**What is needed:** Print the first line of the data below and every one after it, through the line containing "This screenshot has width=1357, height=688.", exactly as written.

=== Begin Enclosure ===

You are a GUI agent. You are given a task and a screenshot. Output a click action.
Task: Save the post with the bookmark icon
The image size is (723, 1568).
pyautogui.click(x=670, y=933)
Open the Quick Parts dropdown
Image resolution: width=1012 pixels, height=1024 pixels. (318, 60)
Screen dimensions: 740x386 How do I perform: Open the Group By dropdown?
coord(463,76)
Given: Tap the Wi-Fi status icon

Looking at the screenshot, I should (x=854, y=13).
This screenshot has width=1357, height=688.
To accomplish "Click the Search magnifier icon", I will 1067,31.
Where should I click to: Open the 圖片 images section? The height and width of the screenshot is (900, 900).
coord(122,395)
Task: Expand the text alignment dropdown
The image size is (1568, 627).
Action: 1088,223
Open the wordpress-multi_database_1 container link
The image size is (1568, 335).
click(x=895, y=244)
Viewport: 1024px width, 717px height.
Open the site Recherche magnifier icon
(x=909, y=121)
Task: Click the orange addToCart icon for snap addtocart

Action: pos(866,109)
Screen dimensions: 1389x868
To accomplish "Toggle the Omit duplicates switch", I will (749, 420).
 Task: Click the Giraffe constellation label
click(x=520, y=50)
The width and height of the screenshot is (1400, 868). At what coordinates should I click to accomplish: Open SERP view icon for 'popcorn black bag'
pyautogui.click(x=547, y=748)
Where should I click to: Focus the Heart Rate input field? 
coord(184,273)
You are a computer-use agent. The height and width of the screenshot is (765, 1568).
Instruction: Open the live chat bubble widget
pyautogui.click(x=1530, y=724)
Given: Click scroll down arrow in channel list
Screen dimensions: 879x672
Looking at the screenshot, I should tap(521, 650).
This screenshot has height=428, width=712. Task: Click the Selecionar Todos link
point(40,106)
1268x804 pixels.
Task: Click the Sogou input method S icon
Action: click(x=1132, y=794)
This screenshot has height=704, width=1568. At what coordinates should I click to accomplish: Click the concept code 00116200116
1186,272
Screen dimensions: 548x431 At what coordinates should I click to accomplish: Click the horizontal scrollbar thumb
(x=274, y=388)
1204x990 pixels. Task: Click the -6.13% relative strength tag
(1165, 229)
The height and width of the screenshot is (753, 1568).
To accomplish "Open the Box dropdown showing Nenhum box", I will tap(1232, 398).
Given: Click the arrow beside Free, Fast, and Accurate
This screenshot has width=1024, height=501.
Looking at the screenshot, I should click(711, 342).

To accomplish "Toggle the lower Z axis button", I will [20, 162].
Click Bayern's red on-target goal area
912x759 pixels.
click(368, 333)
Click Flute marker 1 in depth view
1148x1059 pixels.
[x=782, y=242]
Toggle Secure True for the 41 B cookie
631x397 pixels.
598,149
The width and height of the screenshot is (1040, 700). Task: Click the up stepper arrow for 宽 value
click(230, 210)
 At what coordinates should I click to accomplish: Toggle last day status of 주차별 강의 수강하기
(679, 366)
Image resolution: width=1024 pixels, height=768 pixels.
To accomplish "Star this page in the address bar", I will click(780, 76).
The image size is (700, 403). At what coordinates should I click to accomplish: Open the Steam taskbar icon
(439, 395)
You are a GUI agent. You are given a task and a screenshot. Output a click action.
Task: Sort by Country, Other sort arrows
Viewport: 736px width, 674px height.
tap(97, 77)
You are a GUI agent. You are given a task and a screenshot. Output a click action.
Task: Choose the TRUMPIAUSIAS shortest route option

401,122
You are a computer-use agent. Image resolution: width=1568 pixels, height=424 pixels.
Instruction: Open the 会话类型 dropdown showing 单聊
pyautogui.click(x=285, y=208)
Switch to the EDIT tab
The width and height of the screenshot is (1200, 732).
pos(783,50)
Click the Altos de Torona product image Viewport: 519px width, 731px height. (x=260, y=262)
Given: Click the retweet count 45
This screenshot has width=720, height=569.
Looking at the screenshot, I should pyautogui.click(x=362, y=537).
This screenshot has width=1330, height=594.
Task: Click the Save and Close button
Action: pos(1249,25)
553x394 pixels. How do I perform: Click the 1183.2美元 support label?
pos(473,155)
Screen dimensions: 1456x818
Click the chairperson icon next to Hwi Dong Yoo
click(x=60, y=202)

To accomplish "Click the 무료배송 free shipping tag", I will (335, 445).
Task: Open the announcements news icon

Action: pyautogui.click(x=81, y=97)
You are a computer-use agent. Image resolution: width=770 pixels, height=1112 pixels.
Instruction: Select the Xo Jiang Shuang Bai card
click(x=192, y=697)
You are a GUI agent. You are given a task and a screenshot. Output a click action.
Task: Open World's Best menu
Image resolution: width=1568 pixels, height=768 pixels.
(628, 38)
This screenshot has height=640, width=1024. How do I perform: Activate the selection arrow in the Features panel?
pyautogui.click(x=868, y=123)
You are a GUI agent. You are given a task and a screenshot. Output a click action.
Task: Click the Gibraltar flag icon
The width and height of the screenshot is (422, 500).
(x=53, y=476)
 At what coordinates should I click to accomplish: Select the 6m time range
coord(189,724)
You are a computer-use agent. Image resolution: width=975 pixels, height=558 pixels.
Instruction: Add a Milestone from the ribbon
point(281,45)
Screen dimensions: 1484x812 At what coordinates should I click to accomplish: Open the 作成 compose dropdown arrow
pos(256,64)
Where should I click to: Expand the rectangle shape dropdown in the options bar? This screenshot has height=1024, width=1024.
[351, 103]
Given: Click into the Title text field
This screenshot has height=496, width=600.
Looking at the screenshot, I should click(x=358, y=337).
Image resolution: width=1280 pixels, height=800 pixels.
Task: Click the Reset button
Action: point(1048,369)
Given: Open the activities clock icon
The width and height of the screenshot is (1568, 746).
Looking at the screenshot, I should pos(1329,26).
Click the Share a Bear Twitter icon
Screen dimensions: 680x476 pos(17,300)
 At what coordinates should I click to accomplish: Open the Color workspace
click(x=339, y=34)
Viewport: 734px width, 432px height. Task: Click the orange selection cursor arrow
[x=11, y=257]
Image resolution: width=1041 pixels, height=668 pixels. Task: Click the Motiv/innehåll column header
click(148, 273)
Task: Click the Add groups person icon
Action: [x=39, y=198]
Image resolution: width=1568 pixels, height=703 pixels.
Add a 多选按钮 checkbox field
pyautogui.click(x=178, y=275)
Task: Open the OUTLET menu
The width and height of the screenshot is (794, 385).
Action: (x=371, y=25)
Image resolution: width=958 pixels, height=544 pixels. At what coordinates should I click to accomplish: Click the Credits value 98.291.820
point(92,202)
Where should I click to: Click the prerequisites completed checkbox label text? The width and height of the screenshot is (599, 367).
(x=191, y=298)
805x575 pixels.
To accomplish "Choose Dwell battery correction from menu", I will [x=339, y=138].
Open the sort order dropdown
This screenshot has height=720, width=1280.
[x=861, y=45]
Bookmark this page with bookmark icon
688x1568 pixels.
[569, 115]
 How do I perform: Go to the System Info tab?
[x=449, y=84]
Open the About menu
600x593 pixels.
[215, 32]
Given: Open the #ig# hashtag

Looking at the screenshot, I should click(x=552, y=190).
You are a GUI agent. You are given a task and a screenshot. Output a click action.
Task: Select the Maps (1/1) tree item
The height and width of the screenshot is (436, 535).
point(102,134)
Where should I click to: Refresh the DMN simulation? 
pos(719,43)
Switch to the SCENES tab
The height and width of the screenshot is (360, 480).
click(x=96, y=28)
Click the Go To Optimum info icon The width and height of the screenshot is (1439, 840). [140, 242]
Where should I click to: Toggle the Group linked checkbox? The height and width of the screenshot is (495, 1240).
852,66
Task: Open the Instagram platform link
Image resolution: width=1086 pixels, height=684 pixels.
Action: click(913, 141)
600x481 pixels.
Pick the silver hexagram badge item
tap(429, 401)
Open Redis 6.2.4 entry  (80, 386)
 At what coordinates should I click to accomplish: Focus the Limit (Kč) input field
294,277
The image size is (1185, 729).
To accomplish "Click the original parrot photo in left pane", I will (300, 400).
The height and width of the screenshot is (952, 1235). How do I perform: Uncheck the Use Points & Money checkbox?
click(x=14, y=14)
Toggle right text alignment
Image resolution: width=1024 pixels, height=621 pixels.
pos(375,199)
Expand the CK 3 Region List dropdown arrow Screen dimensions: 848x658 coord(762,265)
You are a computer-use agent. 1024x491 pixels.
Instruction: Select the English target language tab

=== End Enclosure ===

**Answer below:**
You are a GUI agent. You are given a task and a screenshot. Output a click action.
Task: Save the post with the bookmark icon
The image size is (723, 1568).
pyautogui.click(x=670, y=933)
Open the Quick Parts dropdown
Image resolution: width=1012 pixels, height=1024 pixels. (318, 60)
Screen dimensions: 740x386 How do I perform: Open the Group By dropdown?
coord(463,76)
Given: Tap the Wi-Fi status icon

Looking at the screenshot, I should (x=854, y=13).
This screenshot has width=1357, height=688.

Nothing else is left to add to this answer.